Task directions:
Find the "Task: Open download folder for Readiris file" line in the records below and repeat it and every later line exactly, up to the last; do not include pictures.

Pixel coordinate grounding data:
%%
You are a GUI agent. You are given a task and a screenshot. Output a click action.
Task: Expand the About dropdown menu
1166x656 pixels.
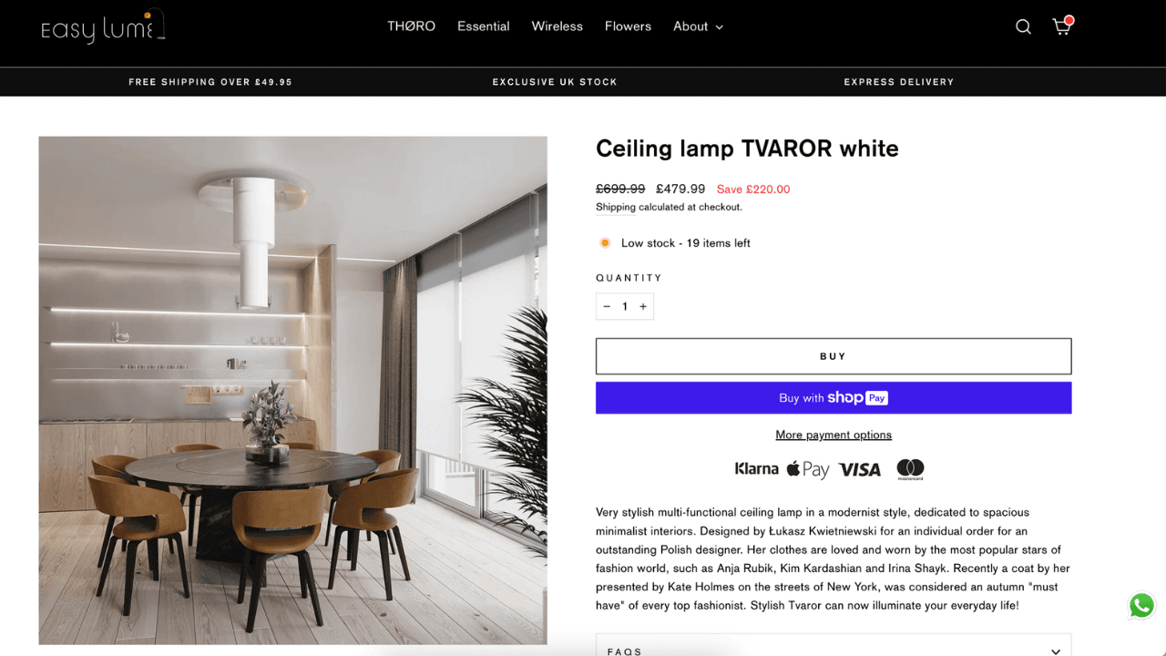pyautogui.click(x=698, y=26)
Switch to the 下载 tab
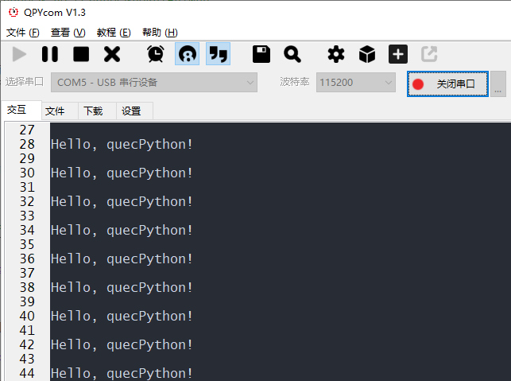 click(x=93, y=111)
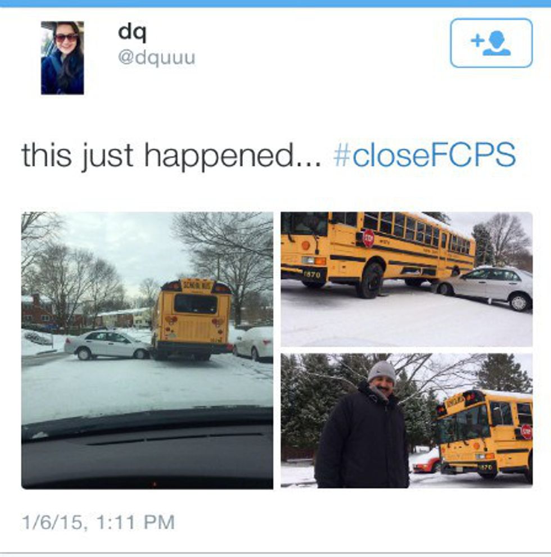This screenshot has width=551, height=557.
Task: Open the side-view photo of bus and car
Action: click(x=407, y=279)
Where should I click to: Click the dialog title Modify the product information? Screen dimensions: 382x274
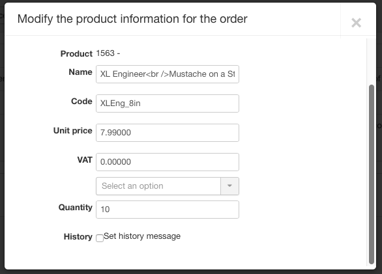click(x=132, y=19)
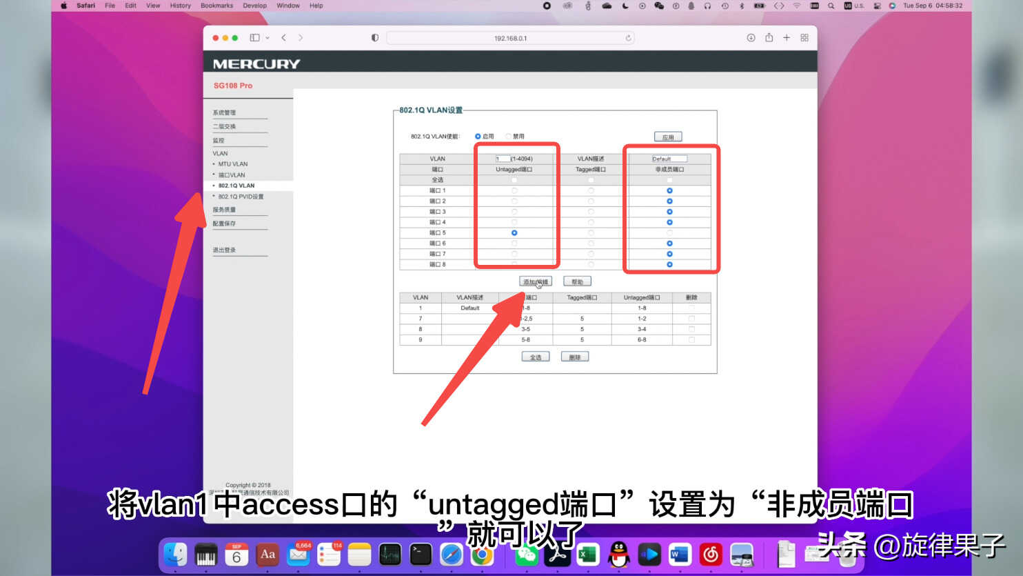Open the Safari downloads icon

[751, 37]
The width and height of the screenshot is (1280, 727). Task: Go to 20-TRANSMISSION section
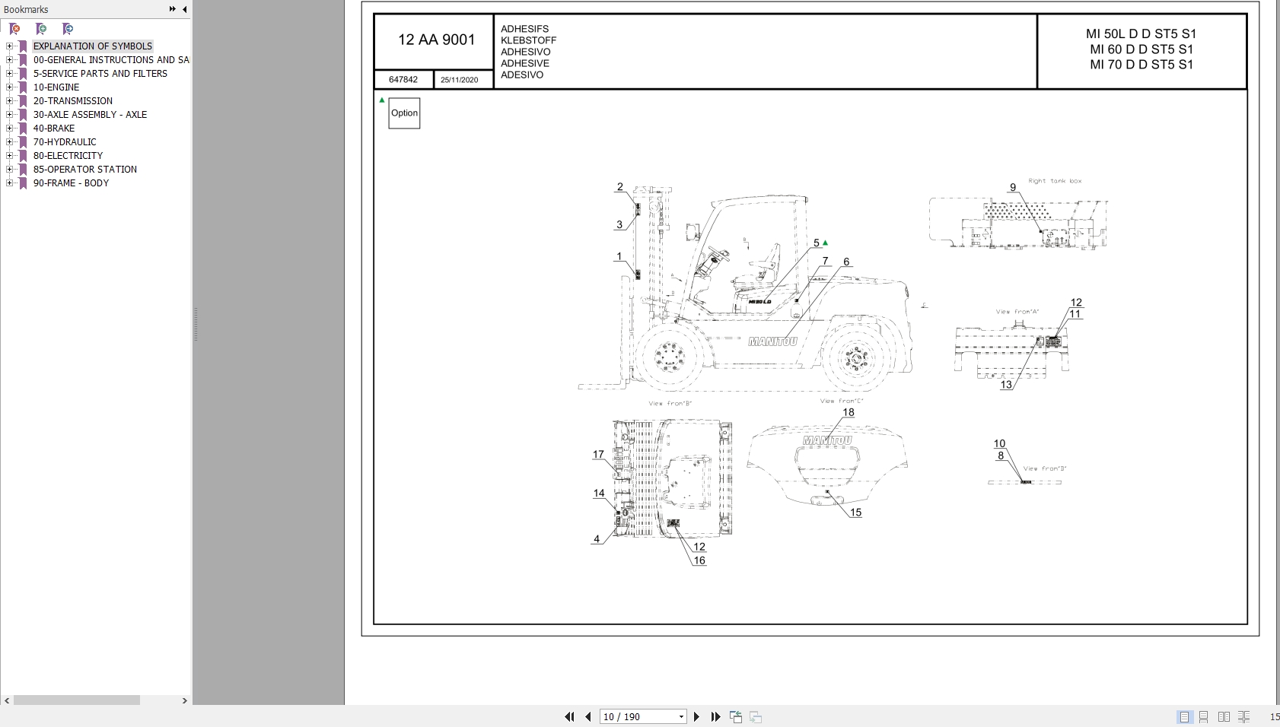pos(72,101)
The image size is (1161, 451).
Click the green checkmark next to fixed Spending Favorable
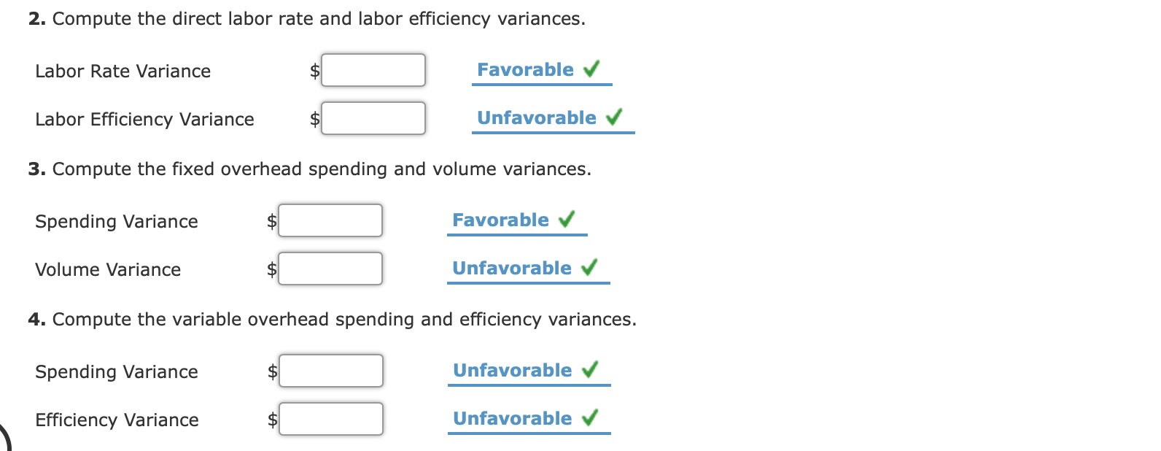coord(567,219)
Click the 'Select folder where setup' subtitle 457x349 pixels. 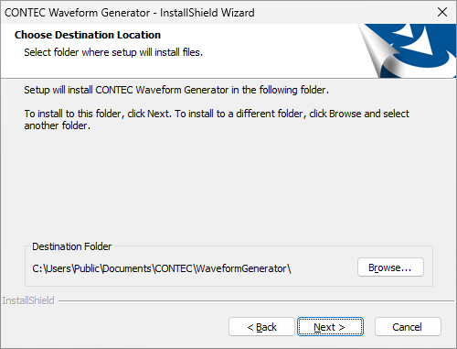pyautogui.click(x=113, y=52)
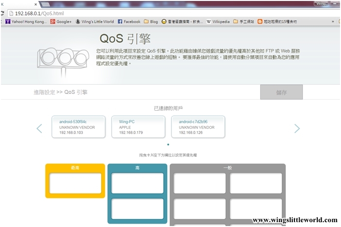Viewport: 341px width, 227px height.
Task: Click the 儲存 save button
Action: tap(281, 92)
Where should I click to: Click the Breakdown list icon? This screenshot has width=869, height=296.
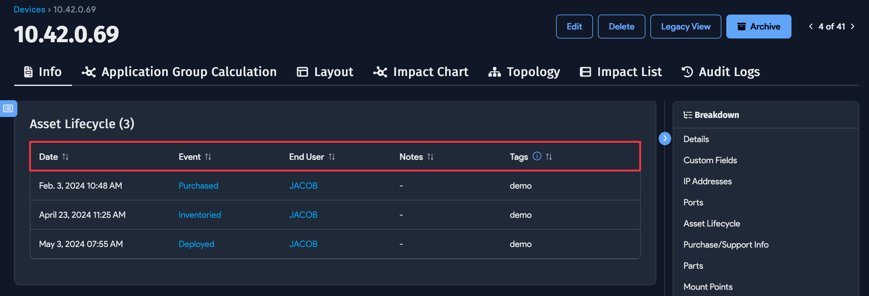coord(688,115)
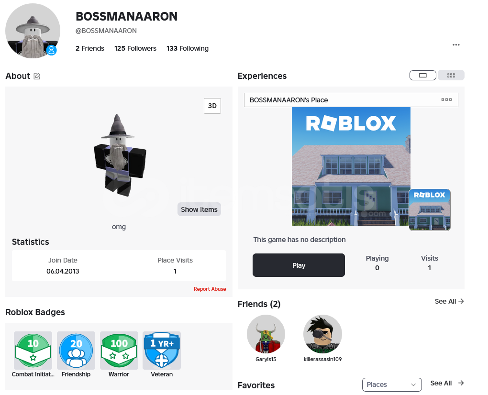Open the Warrior 100 badge
Image resolution: width=488 pixels, height=395 pixels.
tap(119, 350)
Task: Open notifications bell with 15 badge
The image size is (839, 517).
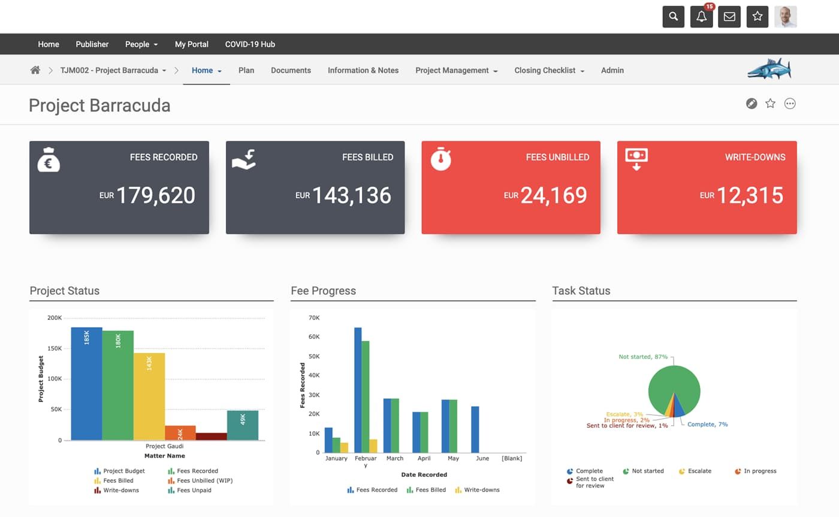Action: [701, 17]
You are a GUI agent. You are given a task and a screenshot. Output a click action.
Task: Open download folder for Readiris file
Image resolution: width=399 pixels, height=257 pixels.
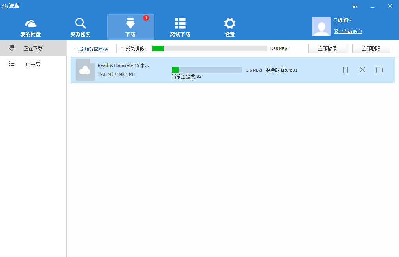tap(380, 70)
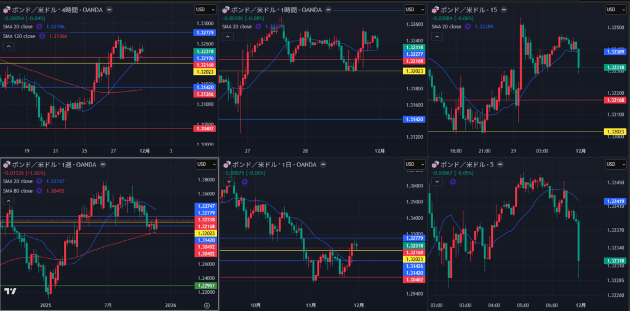Click the yellow 1.32023 price label on 15-minute chart
Viewport: 630px width, 311px height.
[615, 132]
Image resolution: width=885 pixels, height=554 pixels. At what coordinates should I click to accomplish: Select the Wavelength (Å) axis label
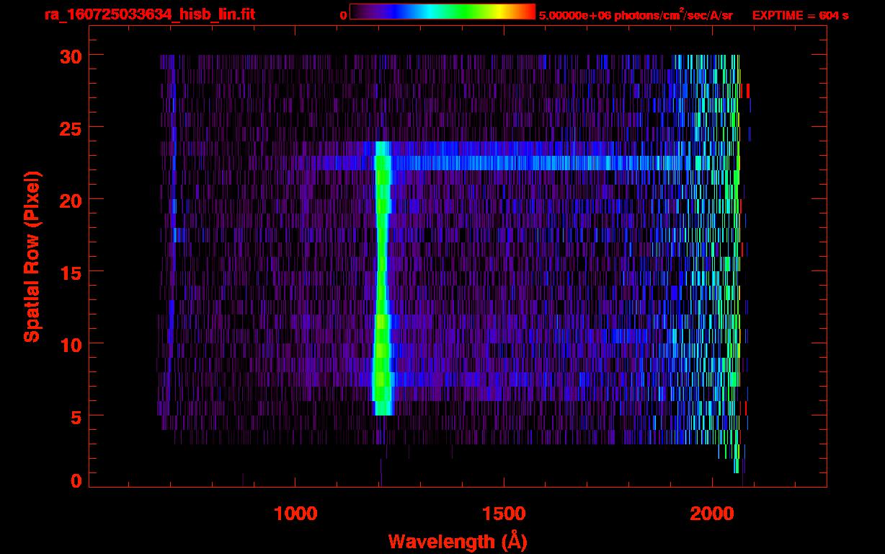pyautogui.click(x=453, y=540)
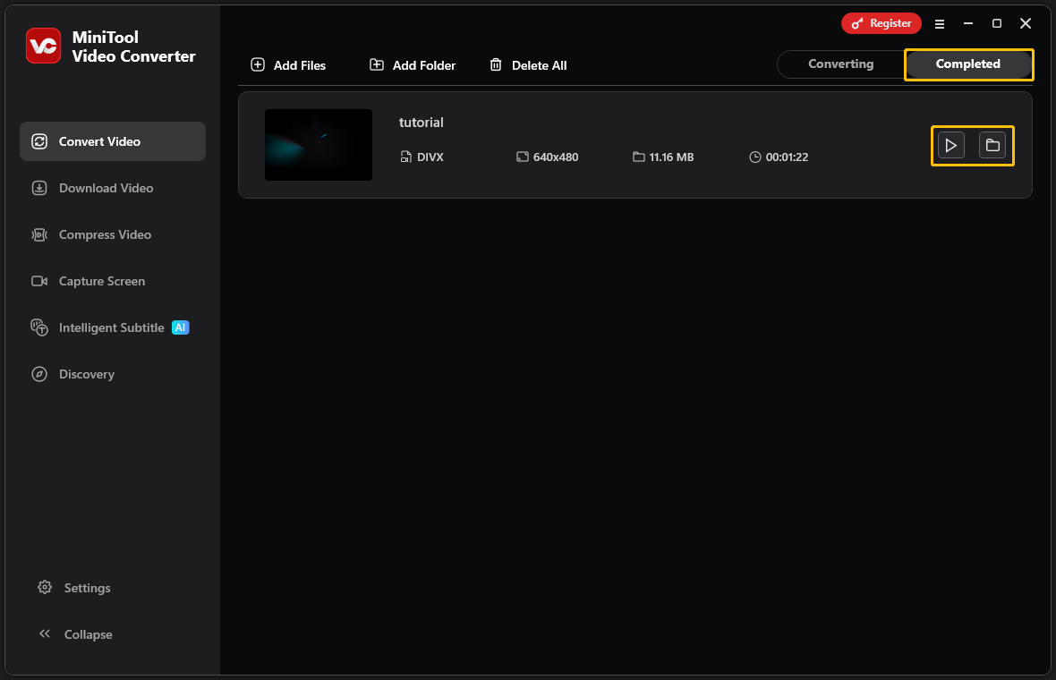Switch to the Converting tab

tap(839, 64)
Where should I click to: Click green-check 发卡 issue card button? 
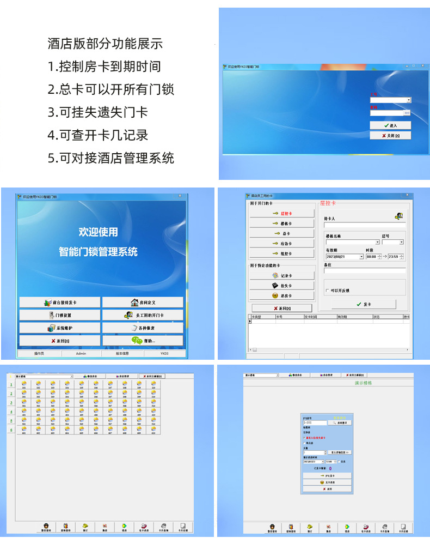363,304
%%
The completed task:
Task: Open download folder for Readiris file
Image resolution: width=399 pixels, height=257 pixels.
tap(380, 70)
Click the yellow 1.32023 price label on 15-minute chart
Viewport: 630px width, 311px height.
[615, 132]
Image resolution: width=885 pixels, height=554 pixels. At what coordinates should I click to accomplish: Select the Wavelength (Å) axis label
pyautogui.click(x=453, y=540)
Switch to the Converting tab

tap(839, 64)
Where should I click to: Click green-check 发卡 issue card button? 
363,304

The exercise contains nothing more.